| About this task |
Your answer must be a single number: how many lines of the data include "account".

******************************

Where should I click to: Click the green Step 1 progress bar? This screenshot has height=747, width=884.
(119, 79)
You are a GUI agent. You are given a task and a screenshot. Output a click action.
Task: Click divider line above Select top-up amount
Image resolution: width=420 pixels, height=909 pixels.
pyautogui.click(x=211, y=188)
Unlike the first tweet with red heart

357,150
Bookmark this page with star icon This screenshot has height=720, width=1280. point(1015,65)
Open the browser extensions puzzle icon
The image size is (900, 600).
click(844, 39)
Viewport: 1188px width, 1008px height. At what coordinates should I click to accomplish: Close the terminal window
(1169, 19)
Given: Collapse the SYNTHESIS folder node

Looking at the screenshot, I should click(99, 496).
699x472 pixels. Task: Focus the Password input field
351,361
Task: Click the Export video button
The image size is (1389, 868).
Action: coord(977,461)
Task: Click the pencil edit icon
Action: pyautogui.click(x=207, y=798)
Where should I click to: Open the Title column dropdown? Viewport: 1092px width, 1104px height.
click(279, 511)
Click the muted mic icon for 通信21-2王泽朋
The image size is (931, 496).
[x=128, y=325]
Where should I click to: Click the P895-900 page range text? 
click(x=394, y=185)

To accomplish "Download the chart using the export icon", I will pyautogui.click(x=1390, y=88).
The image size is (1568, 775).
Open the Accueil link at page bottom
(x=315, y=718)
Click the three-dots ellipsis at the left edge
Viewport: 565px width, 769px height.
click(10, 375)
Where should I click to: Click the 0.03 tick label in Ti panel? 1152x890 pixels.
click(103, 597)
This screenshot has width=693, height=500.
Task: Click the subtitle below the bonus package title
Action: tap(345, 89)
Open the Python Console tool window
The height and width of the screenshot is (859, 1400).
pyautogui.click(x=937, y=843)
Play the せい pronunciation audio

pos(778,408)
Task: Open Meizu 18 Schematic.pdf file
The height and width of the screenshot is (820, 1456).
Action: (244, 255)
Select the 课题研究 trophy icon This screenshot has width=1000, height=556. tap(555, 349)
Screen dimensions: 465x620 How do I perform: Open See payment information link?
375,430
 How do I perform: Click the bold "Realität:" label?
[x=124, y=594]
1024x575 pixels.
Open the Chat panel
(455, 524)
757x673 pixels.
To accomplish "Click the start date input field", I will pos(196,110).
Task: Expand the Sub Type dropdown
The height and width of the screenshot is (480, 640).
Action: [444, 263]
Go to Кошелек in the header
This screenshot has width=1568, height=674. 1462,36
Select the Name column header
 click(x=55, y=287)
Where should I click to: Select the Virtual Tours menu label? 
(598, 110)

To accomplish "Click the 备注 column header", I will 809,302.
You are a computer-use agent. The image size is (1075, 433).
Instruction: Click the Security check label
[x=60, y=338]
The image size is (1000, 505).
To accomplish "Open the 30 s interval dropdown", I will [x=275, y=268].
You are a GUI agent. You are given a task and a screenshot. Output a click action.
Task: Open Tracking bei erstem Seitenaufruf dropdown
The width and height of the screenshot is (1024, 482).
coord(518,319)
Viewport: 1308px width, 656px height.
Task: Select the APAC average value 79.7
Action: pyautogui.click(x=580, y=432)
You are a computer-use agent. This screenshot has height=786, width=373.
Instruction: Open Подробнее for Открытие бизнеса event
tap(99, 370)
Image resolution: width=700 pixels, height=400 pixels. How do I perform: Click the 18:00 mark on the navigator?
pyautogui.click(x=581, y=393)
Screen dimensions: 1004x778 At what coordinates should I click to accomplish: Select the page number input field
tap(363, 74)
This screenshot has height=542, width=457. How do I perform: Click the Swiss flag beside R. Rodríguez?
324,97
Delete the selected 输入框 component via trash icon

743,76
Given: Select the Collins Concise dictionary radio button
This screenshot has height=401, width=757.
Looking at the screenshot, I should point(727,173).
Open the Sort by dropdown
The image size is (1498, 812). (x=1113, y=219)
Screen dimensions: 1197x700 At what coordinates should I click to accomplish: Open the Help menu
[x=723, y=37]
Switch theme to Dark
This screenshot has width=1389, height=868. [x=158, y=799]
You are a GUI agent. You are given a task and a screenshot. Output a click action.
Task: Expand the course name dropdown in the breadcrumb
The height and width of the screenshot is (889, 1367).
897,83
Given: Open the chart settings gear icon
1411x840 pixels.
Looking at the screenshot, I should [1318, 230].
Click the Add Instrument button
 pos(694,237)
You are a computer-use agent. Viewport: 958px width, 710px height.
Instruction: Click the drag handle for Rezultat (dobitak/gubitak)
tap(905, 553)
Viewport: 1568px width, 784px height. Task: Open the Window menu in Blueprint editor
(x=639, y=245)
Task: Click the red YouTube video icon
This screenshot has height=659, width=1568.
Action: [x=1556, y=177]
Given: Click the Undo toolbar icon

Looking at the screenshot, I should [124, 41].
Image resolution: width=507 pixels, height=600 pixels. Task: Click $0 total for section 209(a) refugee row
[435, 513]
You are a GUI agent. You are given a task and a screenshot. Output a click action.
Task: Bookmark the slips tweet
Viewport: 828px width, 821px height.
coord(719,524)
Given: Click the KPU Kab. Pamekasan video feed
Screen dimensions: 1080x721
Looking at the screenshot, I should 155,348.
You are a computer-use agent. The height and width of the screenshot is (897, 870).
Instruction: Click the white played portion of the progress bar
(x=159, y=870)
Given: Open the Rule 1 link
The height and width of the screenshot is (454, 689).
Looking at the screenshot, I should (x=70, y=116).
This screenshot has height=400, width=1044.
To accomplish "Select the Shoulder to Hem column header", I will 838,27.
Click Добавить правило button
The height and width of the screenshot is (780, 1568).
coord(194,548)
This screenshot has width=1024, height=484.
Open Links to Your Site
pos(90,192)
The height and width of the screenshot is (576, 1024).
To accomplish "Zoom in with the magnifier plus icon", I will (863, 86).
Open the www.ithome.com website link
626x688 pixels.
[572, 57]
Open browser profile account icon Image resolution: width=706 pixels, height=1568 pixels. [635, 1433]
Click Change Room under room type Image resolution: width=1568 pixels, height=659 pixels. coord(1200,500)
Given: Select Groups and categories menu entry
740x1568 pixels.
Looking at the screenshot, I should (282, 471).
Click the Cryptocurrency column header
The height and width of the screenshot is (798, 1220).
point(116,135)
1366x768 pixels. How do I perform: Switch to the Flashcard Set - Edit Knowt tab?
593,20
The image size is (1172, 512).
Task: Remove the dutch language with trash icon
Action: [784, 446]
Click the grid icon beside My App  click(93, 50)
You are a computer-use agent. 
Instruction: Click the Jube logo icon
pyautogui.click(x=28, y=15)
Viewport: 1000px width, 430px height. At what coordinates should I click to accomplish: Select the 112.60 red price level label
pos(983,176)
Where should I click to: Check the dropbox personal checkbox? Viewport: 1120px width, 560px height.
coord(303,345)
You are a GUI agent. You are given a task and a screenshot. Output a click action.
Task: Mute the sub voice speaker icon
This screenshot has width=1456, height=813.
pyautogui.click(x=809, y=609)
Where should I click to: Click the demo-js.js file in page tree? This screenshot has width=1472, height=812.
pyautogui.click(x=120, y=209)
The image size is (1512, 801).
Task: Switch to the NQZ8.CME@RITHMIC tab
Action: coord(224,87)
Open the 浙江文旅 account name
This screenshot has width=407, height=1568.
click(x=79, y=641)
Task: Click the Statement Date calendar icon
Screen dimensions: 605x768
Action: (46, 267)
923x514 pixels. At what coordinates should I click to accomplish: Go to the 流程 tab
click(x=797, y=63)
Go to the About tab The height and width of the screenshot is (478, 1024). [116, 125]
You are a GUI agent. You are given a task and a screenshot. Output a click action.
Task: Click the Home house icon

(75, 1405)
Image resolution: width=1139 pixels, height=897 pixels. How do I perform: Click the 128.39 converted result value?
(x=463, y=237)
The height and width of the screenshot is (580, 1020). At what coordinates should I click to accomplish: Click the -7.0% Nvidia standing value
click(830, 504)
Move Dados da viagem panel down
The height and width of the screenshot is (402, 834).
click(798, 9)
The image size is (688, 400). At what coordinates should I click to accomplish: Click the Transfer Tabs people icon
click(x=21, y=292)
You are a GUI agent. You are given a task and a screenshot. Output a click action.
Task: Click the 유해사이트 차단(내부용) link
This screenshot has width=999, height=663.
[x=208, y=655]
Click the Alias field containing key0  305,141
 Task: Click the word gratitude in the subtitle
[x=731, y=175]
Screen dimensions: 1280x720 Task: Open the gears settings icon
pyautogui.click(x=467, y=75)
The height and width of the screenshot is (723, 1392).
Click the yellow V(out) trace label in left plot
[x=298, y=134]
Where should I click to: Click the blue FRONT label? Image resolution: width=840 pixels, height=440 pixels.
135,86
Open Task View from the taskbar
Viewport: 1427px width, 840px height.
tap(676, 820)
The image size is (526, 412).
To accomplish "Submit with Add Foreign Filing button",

******************************

| Your response |
2